LCCC isn’t having extended hours or workshops this summer, she said, noting that traffic in the office is steady all year.

“…We do loan counseling and offer financial literacy workshops throughout the year, Tijanich said. “We teach them how to be better at handling finances and academics.”

Some students and parents are confused about the new requirement that they use their 2015 tax returns rather than those from 2016 when applying for aid for the 2017-18 school year. The federal government made that change so that students whose parents filed an extension for 2016 don’t have to wait for their returns to be completed to apply for aid, Tri-C’s Spetz explained (Tri-C’s financial aid office also provides free help with completing tax returns, she said.)

Families whose incomes in 2016 were significantly lower than in 2015 should notify a Tri-C financial aid adviser, who can help them through the “special condition” application process, Spetz said.

“I highly encourage everyone to fill (the FAFSA) out, even if they think they might not qualify,” she said, noting that most students qualify for something. “They could get a grant, a scholarship (that isn’t needs-based) or a loan. And it’s free to do.”

Spetz also recommends students take the college’s free noncredit Cash Course. “They become more aware of their financial well being,” she said.

Tri-C also has a program called Project GO! for independent students. Offered through the Ohio Benefit Bank, Project GO! connects these students with resources including help paying for food, housing and utilities.

Students often misunderstand their dependency status, said LCCC’s Tijanich. According to the FAFSA website, to qualify as an independent student you must meet one of several criteria, including:

  • Born before Jan. 1, 1994
  • Married
  • A veteran
  • Homeless
  • Have at least one dependent

Note not for publication: There are other criteria, but the descriptions are very wordy, so I just listed these few and qualified the sentence above them with “including.”

Rocky River Municipal Court Judge Brian F. Hagan has dealt with the financial aid issue from two perspectives – as the father of three college students and as a sitting judge. In the latter role, he gives certain defendants a heads up.

When a young person is convicted of a minor misdemeanor drug offense, Hagan said, he asks whether they are receiving federal financial aid.
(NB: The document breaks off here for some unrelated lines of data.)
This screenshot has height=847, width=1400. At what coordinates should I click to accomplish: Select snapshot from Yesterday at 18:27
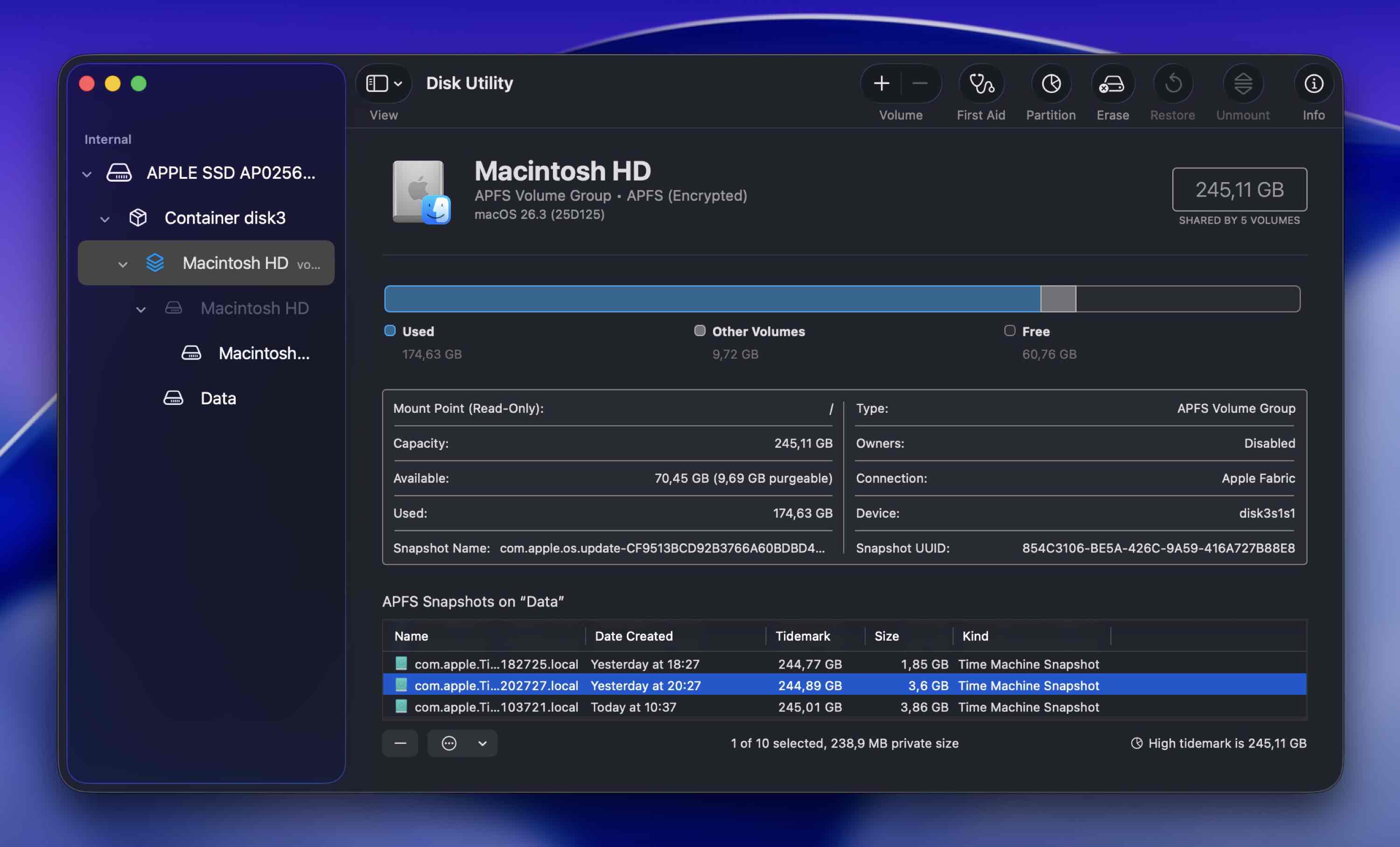(x=644, y=664)
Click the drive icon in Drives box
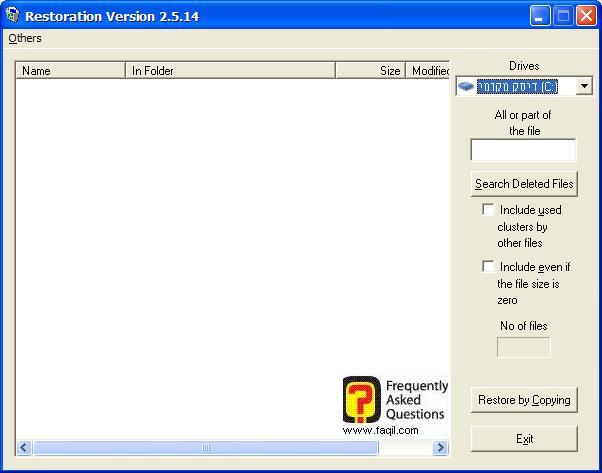 coord(466,87)
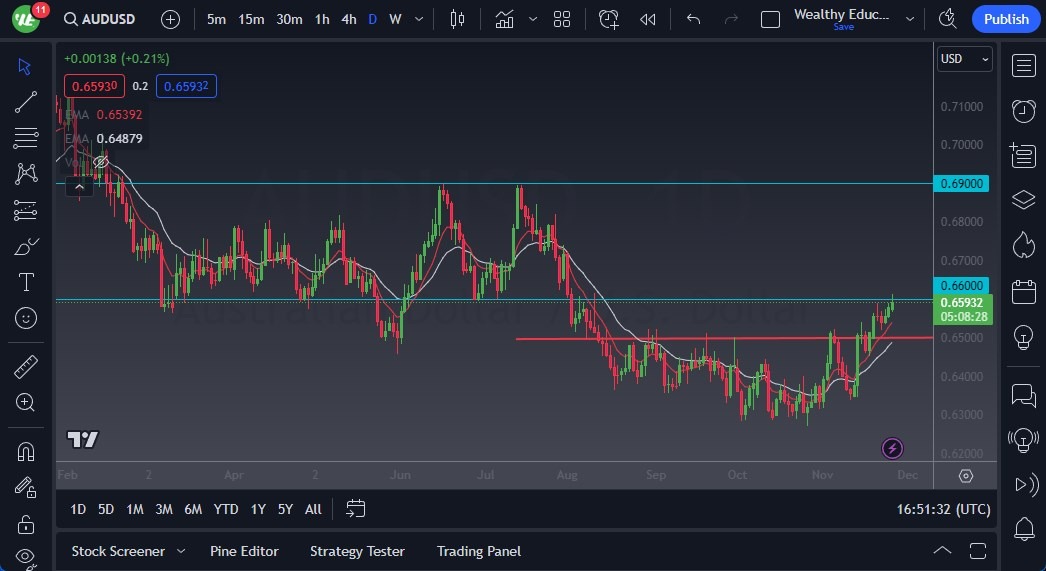The height and width of the screenshot is (571, 1046).
Task: Open the USD currency dropdown
Action: pyautogui.click(x=964, y=59)
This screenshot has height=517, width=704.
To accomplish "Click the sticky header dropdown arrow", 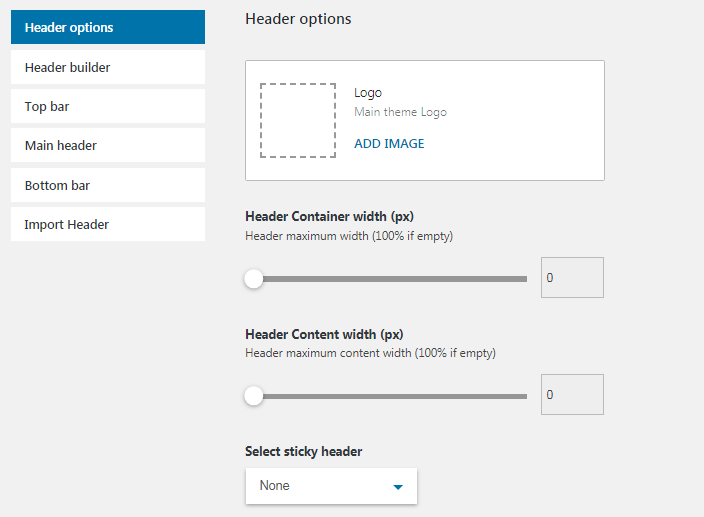I will (397, 487).
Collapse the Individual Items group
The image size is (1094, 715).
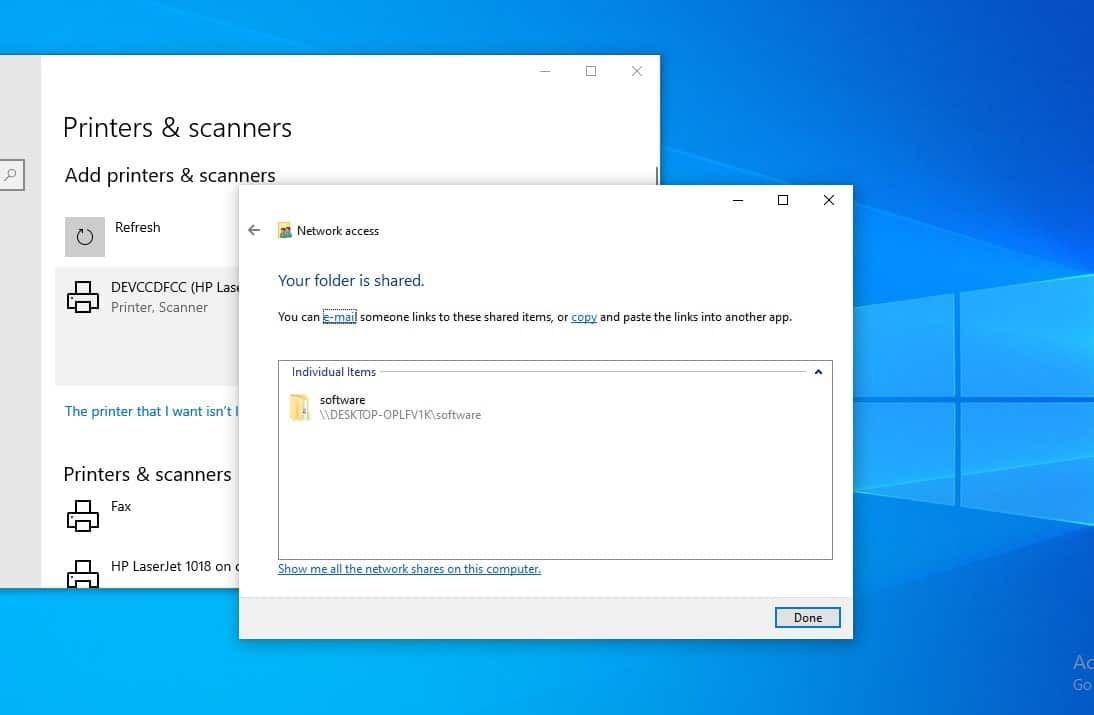[818, 372]
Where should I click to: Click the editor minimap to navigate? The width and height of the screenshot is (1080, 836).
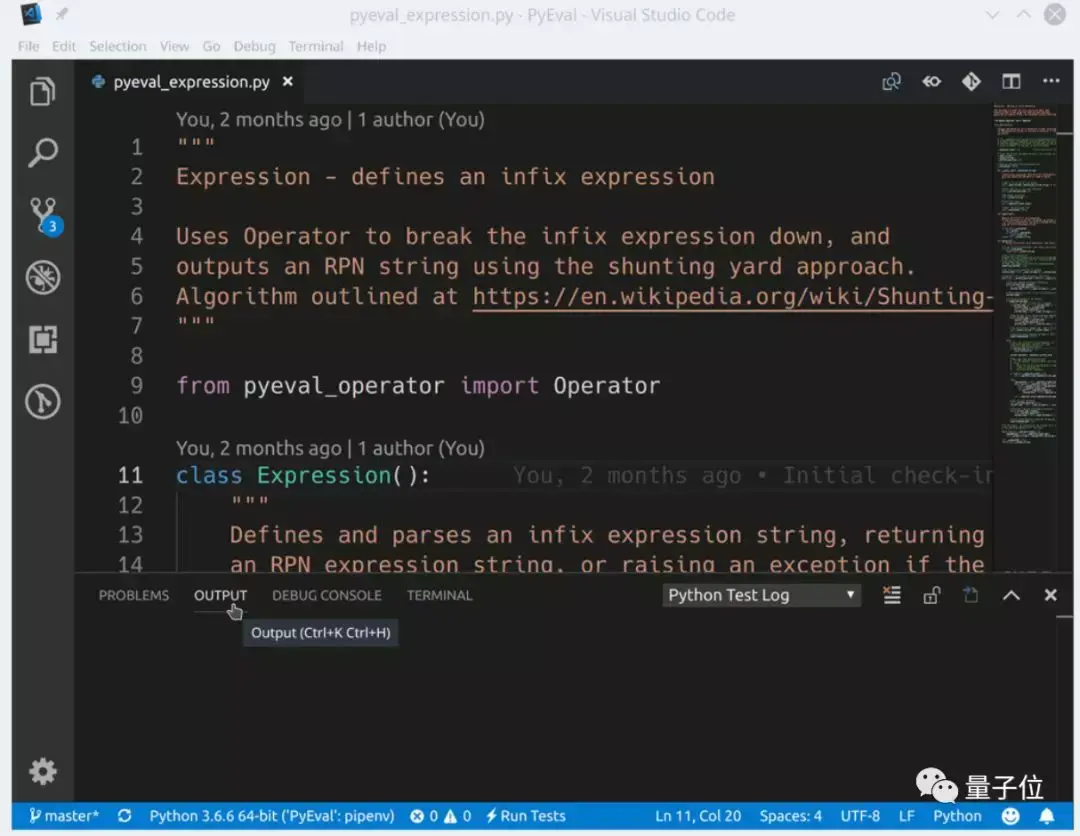pos(1032,300)
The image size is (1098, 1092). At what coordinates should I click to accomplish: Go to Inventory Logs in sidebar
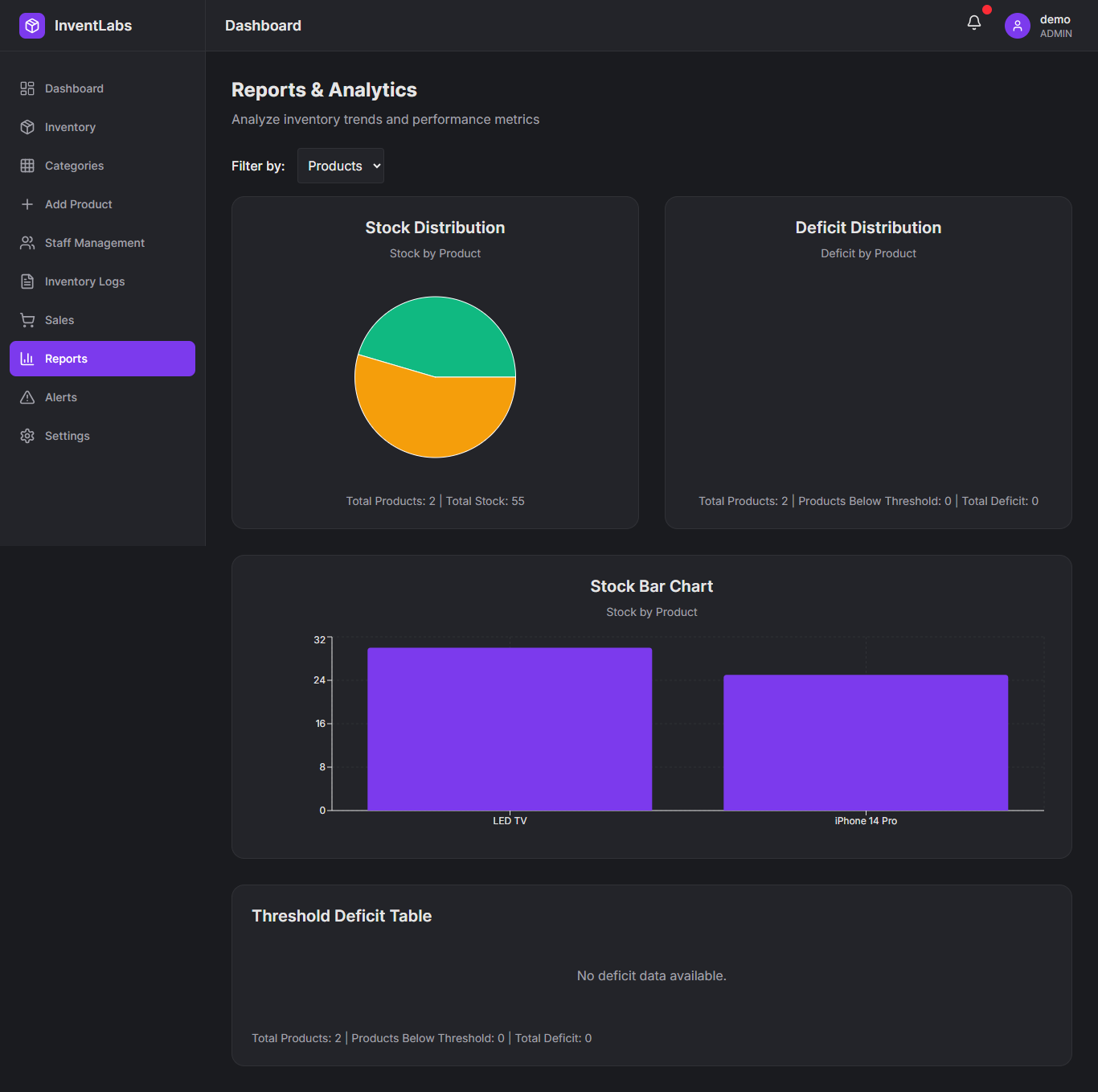pyautogui.click(x=84, y=281)
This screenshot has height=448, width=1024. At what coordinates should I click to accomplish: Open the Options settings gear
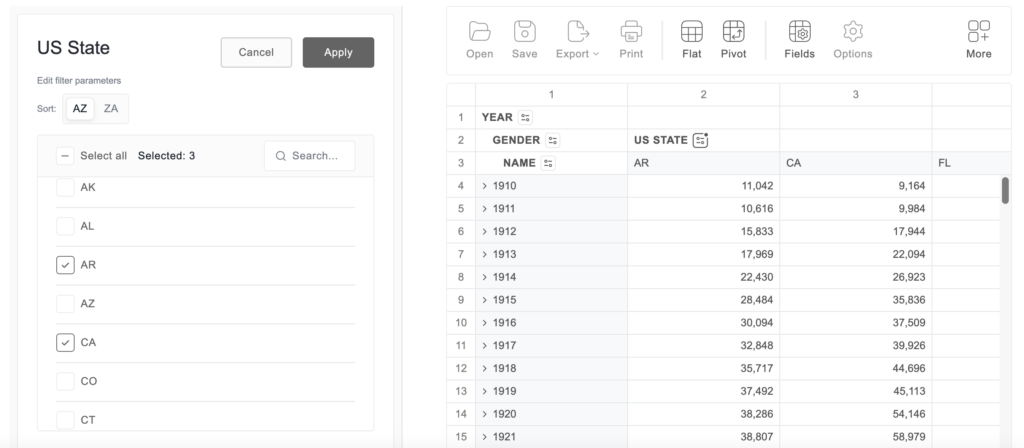tap(853, 40)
If they are, he informs them they could lose it as a result of the conviction. Although the FAFSA addresses this issue, the news usually comes as a shock to the parents in the courtroom, he said.

The state-level drug offenses that apply are convictions for possessing or selling marijuana. A judge can’t revoke the aid, Hagan explained, but he wants defendants to know that the federal government can. As a parent, he is well aware of college costs and the impact of losing federal aid.

“A $150 ticket could equal $15,000,” Hagan said.

Federal financial aid recipients with questions about drug-related convictions can call

1-800-4-FED-AID (1-800-433-3243).

Hagan applied for Parent Plus Loans every year from 2008 until 2016, when his youngest graduated, and said he never struggled with the paperwork.

“To me it wasn’t a bad experience,” he said. “The bad experience is having trouble paying.”

For anyone with a mortgage or any number of other expenses, financing a child’s college education “is extra debt incurred on parents,” Hagan said.

Now that all of his children have graduated and are working full time, he will refinance and consolidate those parent loans, shifting some of the burden to his children. Citizens Bank also offers help with that option, Bassett said.